In this type of class there is no space for the child’s agenda, for the child to decide what they’ll do or what they’re interested in on a given day. They’re along for the ride. Very few classes that I’ve ever attended with infants or toddlers (be it pre-pandemic in-person story time, toddler gymnastics, or something similar) have been conducted at a slow-enough pace to align well with the pace of a young child or demonstrated a developmentally-appropriate awareness of the number and frequency of transitions in their class rhythm. 

Infant on hands and knees on floor with adult sitting on floor behind, smiling

Photo by Kevin Gent on Unsplash

In a RIE-inspired class, you choose a floor chair where your body will be well-supported and you sit down. Sure, if your kiddo is mobile you may choose to spot them as they explore the Pikler triangle or approach another child’s face but I–as the facilitator–am also there to offer support, spotting, and selective intervention in those instances. Parents and carers of pre-mobile kiddos may get up to change a diaper or feed a child at their seat but aside from that they get the opportunity to slow down, in community, to the pace of an infant.

Families have an opportunity to experience an hour of calm, acceptance, support, validation, and slowness, where forced sharing, “being nice,” and other developmentally inappropriate (but extremely common and well-intentioned) expectations are left at the door.  

Photo by Yan Krukov from Pexels

While the classes can be meaningful and transformational on their own, their value is that they are a microcosm of Magda Gerber’s approach to respectful caregiving. Her approach emphasizes: 

  • Slowing down 

  • Observation and awareness of the strengths and capabilities of young children 

  • Balancing the needs of parents/carers and children 

  • Trusting that infants and toddlers have their own ideas and can be fully responsible for their own play 

  • That it is our responsibility to attune to and communicate with children but it is not our responsibility to “fix” their feelings (learning our roles and our children’s roles) 

  • A culture of support, gentle curiosity, and flexibility (Magda was known to respond frequently to questions with the phrase, “It depends”) 

  • And so much more

I hear variations of the same theme over and over from different families:

“I honestly don’t know what I would do without this approach.” 

These families find the experience of caring for children to be manageable, balanced, and enjoyable because there is a framework from which to operate. This approach requires an investment, as do all relationships and almost anything worthwhile but I think you’ll discover that the investment will be worth your while as it plays out in your relationship with your child. 

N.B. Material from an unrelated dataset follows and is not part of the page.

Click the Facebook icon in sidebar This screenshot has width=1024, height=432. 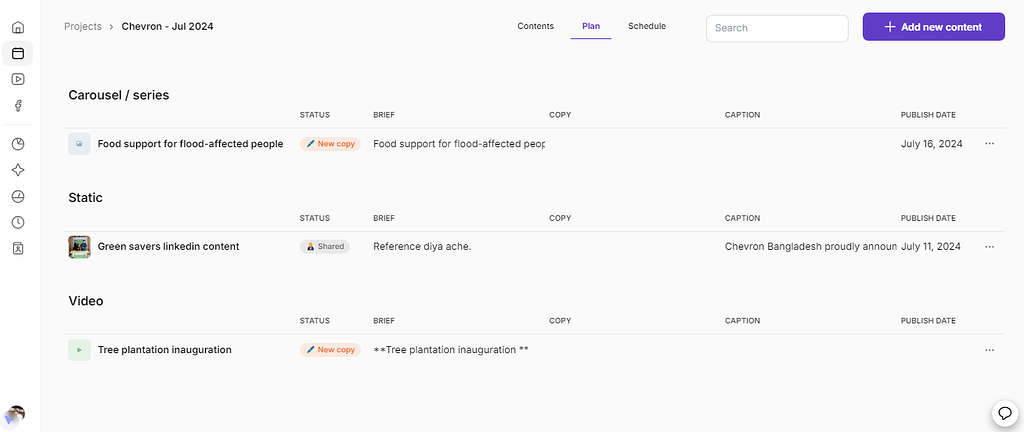point(18,106)
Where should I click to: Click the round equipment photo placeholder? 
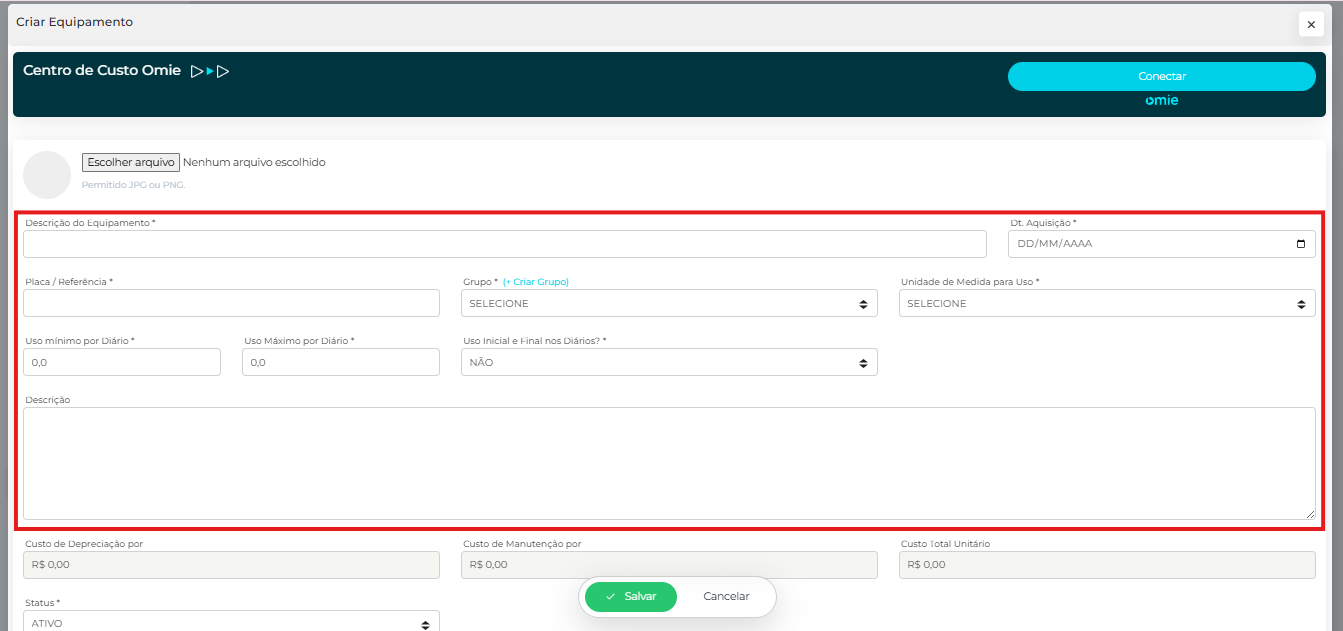(47, 175)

These classes provide a place where you can your child can simply *be,* where you and your child will be welcomed wholeheartedly, where you can share and investigate your experiences, questions, and stories in a gentle, kind, and supportive community of folks who are also learning about and practicing respectful caregiving… oh yeah, and it might also make your life a little easier. 

Note: While I am a RIE® Intern and in the final phase of my professional development with RIE®, the classes I offer are “RIE-Inspired” (not RIE® Certified Parent-Infant Guidance classes) because I have not yet completed my training. My classes closely resemble certified classes in their rhythm and physical environment.